Natürlich ist es nicht Aufgabe der Arbeitsschutzbehörden, die Beschäftigten zu untersuchen. Keiner, der etwas von Arbeitsschutz versteht, käme auf einen solchen Unsinn. Wenn Heike Taubert hier nicht falsch zitiert wurde, dann versteht sie die wichtigsten Grundlagen des Arbeitsschutzes nicht: Die Arbeitsschutzbehörden haben die Einhaltung des Arbeitsschutzgesetzes zu überwachen.
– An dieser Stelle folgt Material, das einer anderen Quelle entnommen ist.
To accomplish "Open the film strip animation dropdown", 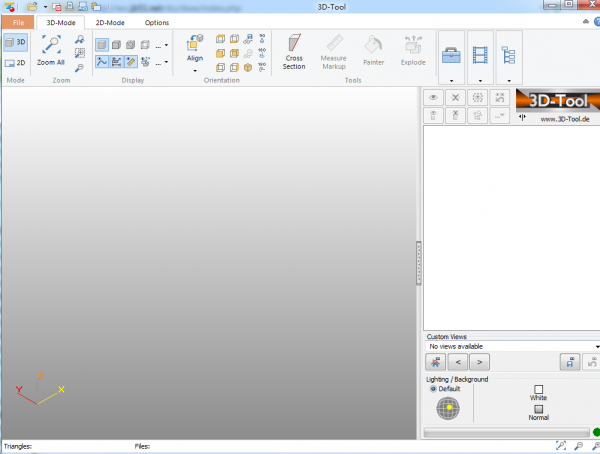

Belastungen werden dabei aber nicht mit der “Untersuchung von Beschäftigten” ermittelt, sondern mit der Untersuchung von Arbeitsbedingungen.

Tiere in der freien Wildbahn

Dienstag, 1. November 2011 - 08:23

Byung-Chul Han: Müdigkeitsgesellschaft, 2010, ISBN-13 9783882216165

… Auch die wachsende Arbeitsbelastung macht eine besondere Zeit- und Aufmerksamkeitstechnik notwendig, die sich wiederum auf die Aufmerksamkeitsstruktur auswirkt. Die Zeit- und Aufmerksamkeitstechnik Multitasking stellt keinen zivillsatorischen Fortsschritt dar. Das Multitasking ist keine Fähigkeit, zu der alleine der Mensch in der spätmodernen Arbeits- und Informationsgesellschaft fähig wäre. Es handelt sich vielmehr um einen Regress. Das Multitasking ist gerade bei den Tieren in der freien Wildbahn weit verbreitet. Es ist eine Aufmerksamkeitstechnik, die unerlässlich ist für das Überleben in der Wildnis. … Die jüngsten gesellschaftlichen Entwicklungen und der Strukturwandel der Aufmerksamkeit nähern die menschliche Gesellschaft immer mehr der freien Wildbahn an.